Per the Obama team, the president-elect and vice president-elect are in Chicago today, where they will hold private meetings. There are no public events scheduled.
The Boston Globe's front-page headline: "Obama softens ban on hiring lobbyists." "President-elect Barack Obama, who vowed during his campaign that lobbyists 'won't find a job in my White House,' said through a spokesman yesterday that he would allow lobbyists on his transition team as long as they work on issues unrelated to their earlier jobs. … [I]ndependent analysts said yesterday that the move is less than the wholesale removal of lobbyists that he suggested during the campaign -- and shows how difficult it will be to lessen the pervasive influence of more than 40,000 registered lobbyists. 'That is a step back and there is no other way of seeing it,' said Craig Holman, who lobbies on governmental affairs for the watchdog group Public Citizen.

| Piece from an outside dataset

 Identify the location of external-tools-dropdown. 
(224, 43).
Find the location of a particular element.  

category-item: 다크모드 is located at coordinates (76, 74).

Nonetheless, he said, Obama is still making 'a very concrete effort to avoid what I consider a potentially corrupting situation.'"
The New York Times adds that "the new rules do seem to leave some wiggle room. Aides to Mr. Obama, who declared during the campaign that lobbyists would not 'find a job in my White House,' said the guidelines allowed for lobbyists to work on the transition in areas where they have not done any lobbying. Further, the rules apply to lobbyists who must register with the federal government; many people who work for lobbying firms or in other areas of the influence business in Washington do not have to register, because they do not personally lobby federal officials on specific issues."

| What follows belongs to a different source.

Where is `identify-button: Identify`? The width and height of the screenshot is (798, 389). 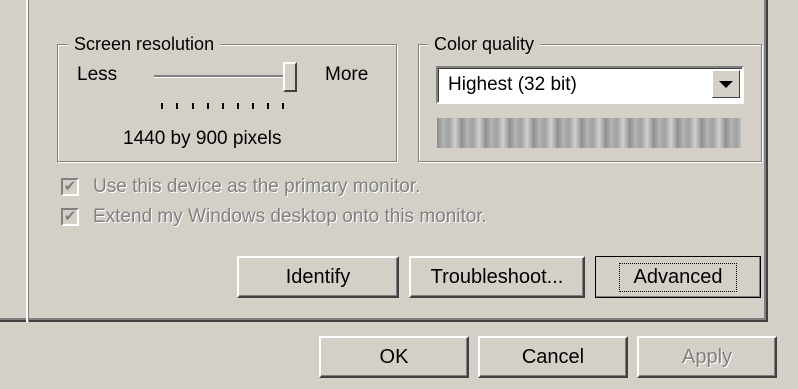
identify-button: Identify is located at coordinates (318, 277).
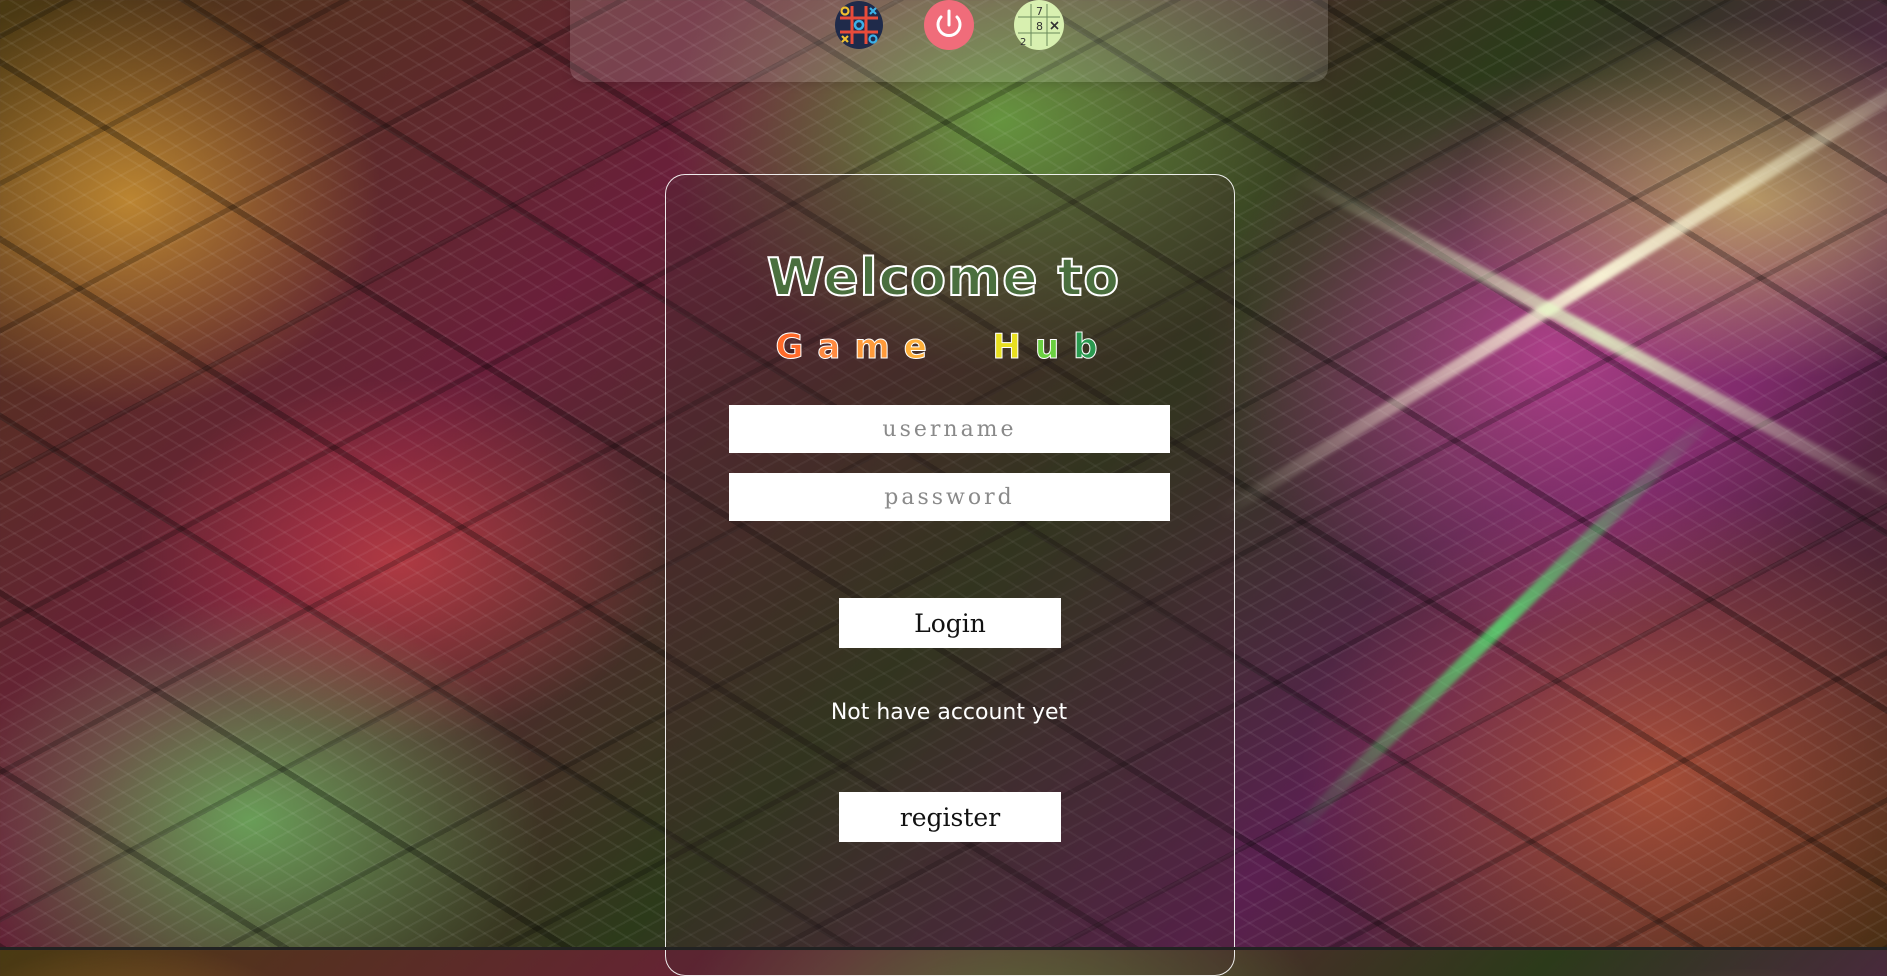 The width and height of the screenshot is (1887, 976). Describe the element at coordinates (950, 497) in the screenshot. I see `password-input` at that location.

Bloomberg notes that while lobbyists will have a hard time getting in the door, major bundlers for Obama who did not lobby will be able to be involved.
The price tag on the Obama transition? $12 million.
Politico's Martin writes on how Obama faces less pressure for a diverse cabinet. "It's a potentially dicey decision. Obama campaigned around the notion that old divisions should be consigned to the past, a belief his election underscores. But he also won with overwhelming support from black Americans and is the very embodiment of the hopes and dreams of that community. To surround himself with a mostly white coterie of top advisers could turn off African-Americans."
However… The Wall Street Journal writes that Hispanic groups, crediting Obama's win to a surge in Latino support for the Democrat, are urging the President-elect to appoint a high-profile Hispanic to the Secretary of State post. "The National Hispanic Leadership Agenda, an umbrella organization of 26 Hispanic groups, called on Mr. Obama to select Gov. Richardson, who endorsed Mr. Obama in March after dropping out of the Democratic race for president in January. Gov. Richardson, a Mexican-American, is a seasoned diplomat, having served as U.S. ambassador to the United Nations under President Bill Clinton."
The AP says, "President-elect Obama has hired former Senate Armed Services Committee chairman Sam Nunn to help shepherd his Pentagon transition, a spokeswoman said Tuesday. … Transition spokeswoman Stephanie Cutter said Nunn will perform 'an informal senior adviser role throughout the defense transition process.' Nunn's role has been described by others, speaking anonymously because the transition teams have not been announced, as the leader of Obama's defense transition. Similarly, a senior administration official said former Secretary of State Warren Christopher would advise Obama on his State Department transition."
But NBC's Savannah Guthrie reports that Nunn has an informal advisory role only, while Christopher has no role whatsoever. NBC's Libby Leist adds that a senior US official confirmed that Tom Donilon and Wendy Sherman have both been tapped to help the Obama transition team at the State Department
A source close to the Secretary of Defense tells CQ Politics that Robert Gates is "reluctant but willing to stay on in the short term" in a new Obama administration. The expectation under that scenario would be that Gates be replaced after as much as a year in his current post by former Navy Secretary Richard Danzig.
Former Iowa governor and one-time presidential candidate Tom Vilsack is shaping up to be the frontrunner for Obama's Secretary of Agriculture.
Obama wants the U.S. Senate to accelerate the confirmation of his top appointees to help Obama get started early in tackling major problems, a top Obama adviser said on Tuesday.